The NetShape Robots, designed for metal AM post-processing, are operated by Rivelin’s proprietary NetShape control software. Rivelin claims that by adopting the NetShape system, manufacturers using metal AM can see significant reductions in both defects and costs in the post-processing phase. Given how lengthy and costly a process this typically is, automated post-processing is probably one of the most logical areas for metal 3D printing bureaus to make new investments into.

In a press release announcing Rivelin’s introduction of its NetShape Robots at Formnext, the company’s CEO, Robert Bush, commented, “The search for automated post-processing solutions is on-going and vital for the mass uptake of metal AM across industry, and is the reason that Rivelin Robotics exists. As a company we aim to drive the uptake of AM which we see as a major contributor to a sustainable future, and which will have lasting benefits for our environment. With NetShape Robots we introduce our first breakthrough to achieve this goal.”

As Rivelin’s CEO points out, the improvement of post-processing systems seems to be a prerequisite that would have to be fulfilled, in order for metal AM to start to be realistically incorporated into supply chains for anything remotely approaching mass production. Thus, the fact that use of metal AM seems to be in the earliest stages of a long scale-up means that interest in post-processing platforms should increase at least as much as interest in the printers themselves.

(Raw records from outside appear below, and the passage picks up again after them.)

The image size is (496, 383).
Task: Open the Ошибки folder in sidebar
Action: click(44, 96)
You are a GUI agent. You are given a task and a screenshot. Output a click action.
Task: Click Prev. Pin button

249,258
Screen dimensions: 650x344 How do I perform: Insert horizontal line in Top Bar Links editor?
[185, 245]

With that in mind, the UK is an advantageous market to be situated within, for a variety of reasons. Not only is metal AM currently burgeoning domestically, but the UK is at the crossroads between growing metal AM markets in both the US and EU (and the the markets for many other things, of course), regarding international trade.

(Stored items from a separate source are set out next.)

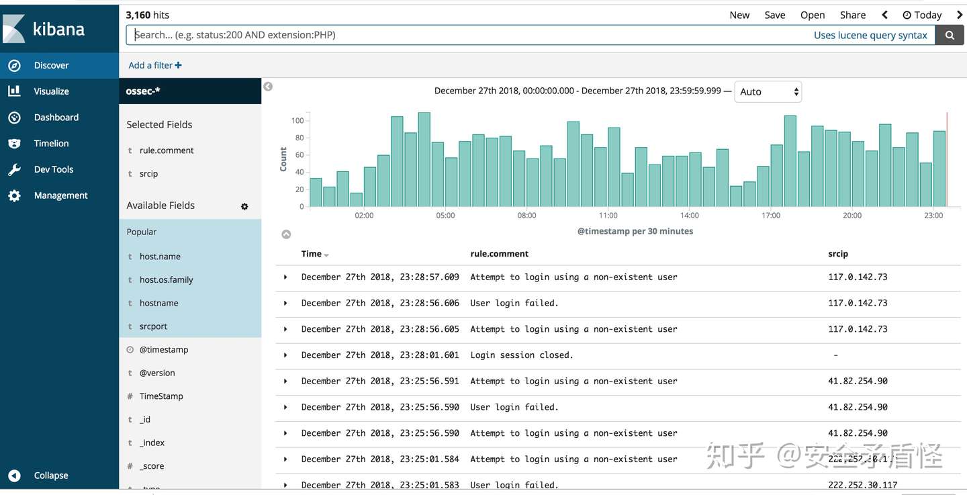Click Save in the top menu
Image resolution: width=967 pixels, height=495 pixels.
click(x=774, y=15)
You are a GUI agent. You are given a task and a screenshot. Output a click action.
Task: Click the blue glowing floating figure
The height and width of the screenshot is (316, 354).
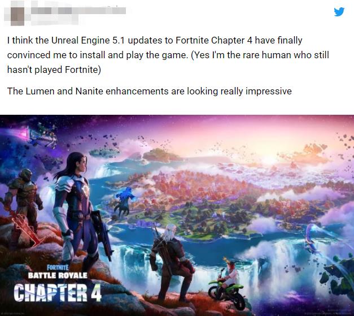[x=124, y=201]
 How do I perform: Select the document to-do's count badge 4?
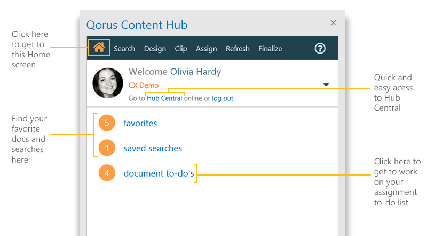click(x=107, y=173)
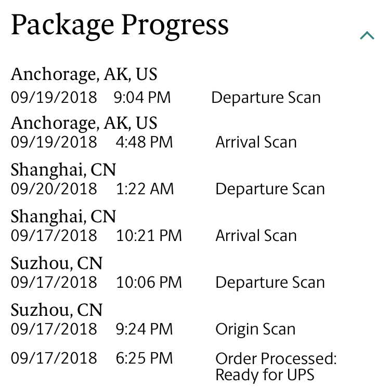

In turn, it seems possible that the UK could emerge as a leader in all the things involved in AM beyond printers and materials. Moreover, the UK lags behind other similar economies in terms of its use of industrial robotics, suggesting that there is ample room in the UK economy for increased automation. This bodes well for growth in the UK’s AM market, as well as in the market in the UK for the combination of AM and robotics.